Text block:
######
Heat Engines (2 Lectures, KL):
Definition of heat engines. Principles of heat engines. Types of heat engines: steam engines, internal combustion engines, gas turbine engines, etc. Heat, mechanical work and entropy. Ideal and real engine cycles. Cycle efficiency. Cogeneration. Combustion fundamentals. Engine emissions and regulations.

Electrochemical Energy Conversion (4 Lectures, FW):
Electrochemical vs. conventional energy conversion routes. Types of electrochemical cells for energy conversion. Definitions of batteries, fuel cells, redox flow cells. Principle of fuel cells. Types of fuel cells. Examples of applications.

Electromechanical Energy Conversion (4 Lectures, JS):
Principles of electromechanical energy conversion. Synchronous generators. Doubly fed induction generators. Emerging alternative generators for renewable. Efficiency of electrical networks.

Solar Energy Conversion (4 Lectures, TM):
Solar radiation. Electromagnetic energy. Solar spectra. Scattering and absorption. The greenhouse effect. Types of solar energy conversion: photosythesis, thermal electrical conversion, photochemical conversion, photoelectrical conversion. Introduction to photovoltaic cells. Energy storage. Applications: domestic, industrial and space. CHP.
######
Source material:
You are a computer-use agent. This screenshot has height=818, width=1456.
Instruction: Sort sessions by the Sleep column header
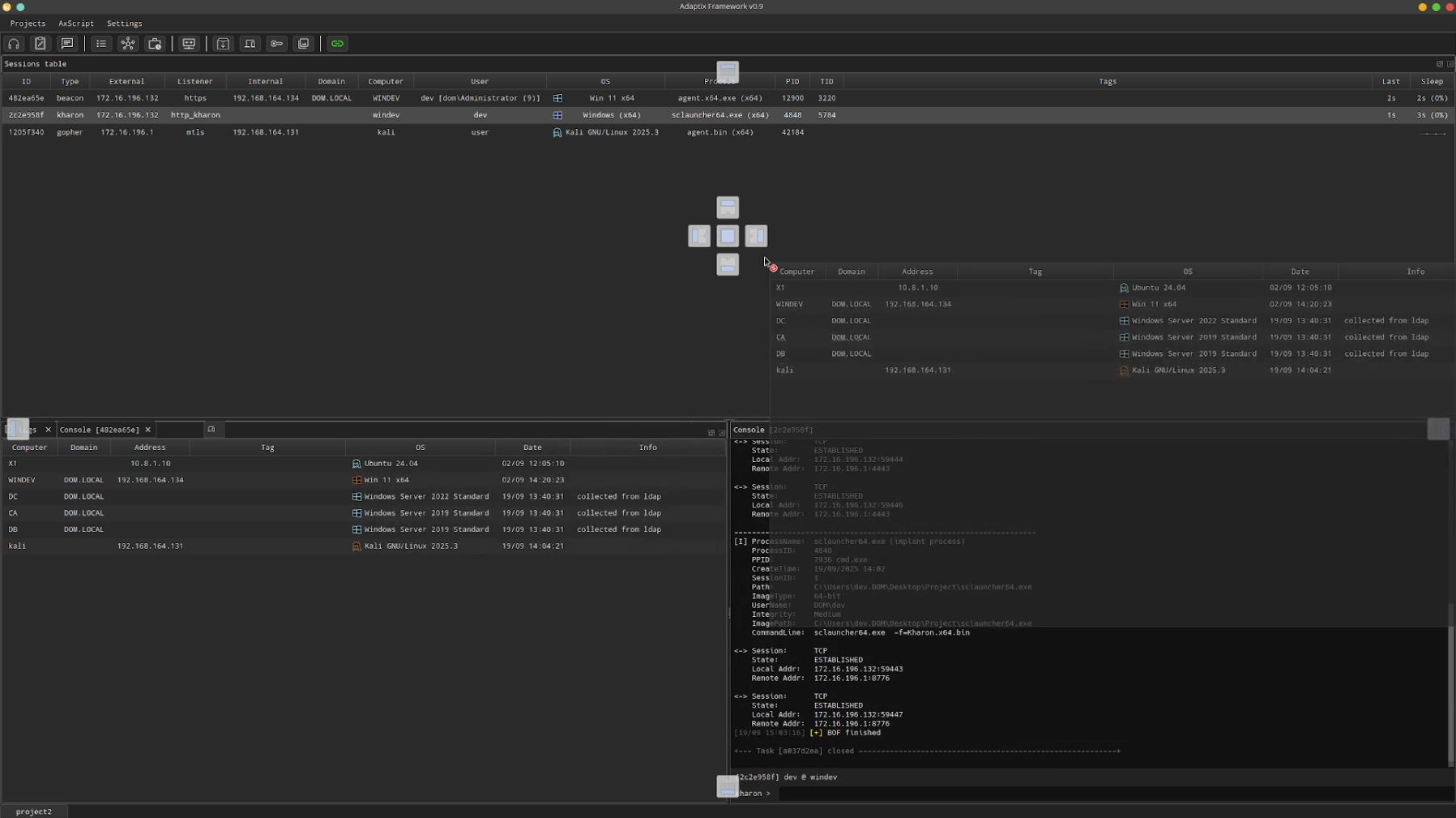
######
Work instruction 1:
Answer these questions about the energy conversion lecture outline:
(a) How many lectures does the heat engines section list?
(b) Which two kinds of generator are named under electromechanical energy conversion, apart from the emerging alternatives?
(c) What three application areas appear under solar energy conversion?
Work instruction 2: Please proceed with the energy conversion lecture outline from where it stops.

Expected output 1:
(a) 2
(b) Synchronous generators and doubly fed induction generators
(c) Domestic, industrial and space

Expected output 2:
Other Renewable Energy Systems (4 Lectures, ST/GH):
Importance of renewable energies. Wind power. Hydropower and tidal power. Nuclear fission and fusion. Biomass. Geothermal power. Economics of energy technologies. Social and environmental impact. Review of fundamental fluid mechanics associated with environmental flows from wind, wave and tide. Overview of propulsive power requirements for marine transportation systems.

Teaching methods include

• Lectures
• Tutorials

Learning activities include

• Directed reading
• Essays/technical writing
• Laboratories
• Industrial visits

Background Texts

JB Heywood, Internal Combustion Engine Fundamentals, McGraw Hill.

BE Milton, Thermodynamics, Combustion and Engines, Chapman & Hall.

M Westbrook, The electric car, IEE.

J. Larminie and A. Dicks, Fuel Cells Systems Explained, Wiley, Chichester, 2001.

T. Markvart, Solar Electricity (2nd edition), Wiley, Chichester (2000)

A. Goetzberger, J. Knobloch and B. Voss, Crystalline silicon solar cells, Wiley, Chichester, 1998.

M.A. Green, Solar Cells: Operating Principles, Technology and Practice. Prentice Hall, New York, 1982.

M.A. Green, Silicon Solar Cells: Advanced Principles and Practice. Centre for Photovoltaic Devices and Systems, University of New South Wales (1995).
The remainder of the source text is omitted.